WHAT THIS TASK INVOLVES: What is wanted is the line holding "Where should I click to: Click" and every later line through the end of the entries, set down exactly.

DATASET CONTENT:
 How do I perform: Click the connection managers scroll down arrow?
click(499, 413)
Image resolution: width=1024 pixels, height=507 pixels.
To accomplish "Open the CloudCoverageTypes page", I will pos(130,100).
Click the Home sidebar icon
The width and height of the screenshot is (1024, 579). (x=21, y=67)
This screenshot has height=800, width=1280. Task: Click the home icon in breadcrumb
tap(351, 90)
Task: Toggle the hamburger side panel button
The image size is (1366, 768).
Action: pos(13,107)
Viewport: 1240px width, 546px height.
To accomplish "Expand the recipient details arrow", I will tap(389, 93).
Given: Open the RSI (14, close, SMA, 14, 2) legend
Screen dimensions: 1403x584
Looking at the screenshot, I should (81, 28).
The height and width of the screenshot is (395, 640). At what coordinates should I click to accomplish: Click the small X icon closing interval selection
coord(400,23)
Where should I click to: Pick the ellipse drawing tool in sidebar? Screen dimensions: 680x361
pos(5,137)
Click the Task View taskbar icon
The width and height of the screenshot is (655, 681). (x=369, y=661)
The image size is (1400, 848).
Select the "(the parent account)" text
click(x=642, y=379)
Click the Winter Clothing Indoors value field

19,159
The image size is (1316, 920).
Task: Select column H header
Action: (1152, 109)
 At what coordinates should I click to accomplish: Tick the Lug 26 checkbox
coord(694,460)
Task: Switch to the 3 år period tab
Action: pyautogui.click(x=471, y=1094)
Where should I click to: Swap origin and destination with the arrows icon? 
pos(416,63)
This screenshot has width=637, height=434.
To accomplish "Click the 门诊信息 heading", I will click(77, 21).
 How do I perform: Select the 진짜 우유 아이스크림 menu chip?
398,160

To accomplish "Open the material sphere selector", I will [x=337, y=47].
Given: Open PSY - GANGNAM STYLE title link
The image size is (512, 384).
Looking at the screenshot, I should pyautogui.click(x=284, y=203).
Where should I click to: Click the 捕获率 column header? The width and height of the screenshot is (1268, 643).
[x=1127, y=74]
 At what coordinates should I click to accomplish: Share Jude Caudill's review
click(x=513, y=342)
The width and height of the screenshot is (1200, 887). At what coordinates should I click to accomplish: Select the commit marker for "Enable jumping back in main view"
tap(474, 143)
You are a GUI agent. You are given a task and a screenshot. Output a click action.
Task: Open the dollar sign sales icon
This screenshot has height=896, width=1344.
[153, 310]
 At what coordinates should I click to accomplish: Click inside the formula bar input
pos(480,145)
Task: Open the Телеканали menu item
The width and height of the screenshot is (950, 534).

EXPECTED ANSWER:
Where should I click to: Click the 捕获率 column header? The width and height of the screenshot is (1268, 643).
[x=1127, y=74]
 At what coordinates should I click to accomplish: Share Jude Caudill's review
click(x=513, y=342)
The width and height of the screenshot is (1200, 887). At what coordinates should I click to accomplish: Select the commit marker for "Enable jumping back in main view"
tap(474, 143)
You are a GUI agent. You are given a task and a screenshot. Output a click action.
Task: Open the dollar sign sales icon
This screenshot has height=896, width=1344.
[153, 310]
 At what coordinates should I click to accomplish: Click inside the formula bar input
pos(480,145)
Task: Open the Телеканали menu item
The width and height of the screenshot is (950, 534).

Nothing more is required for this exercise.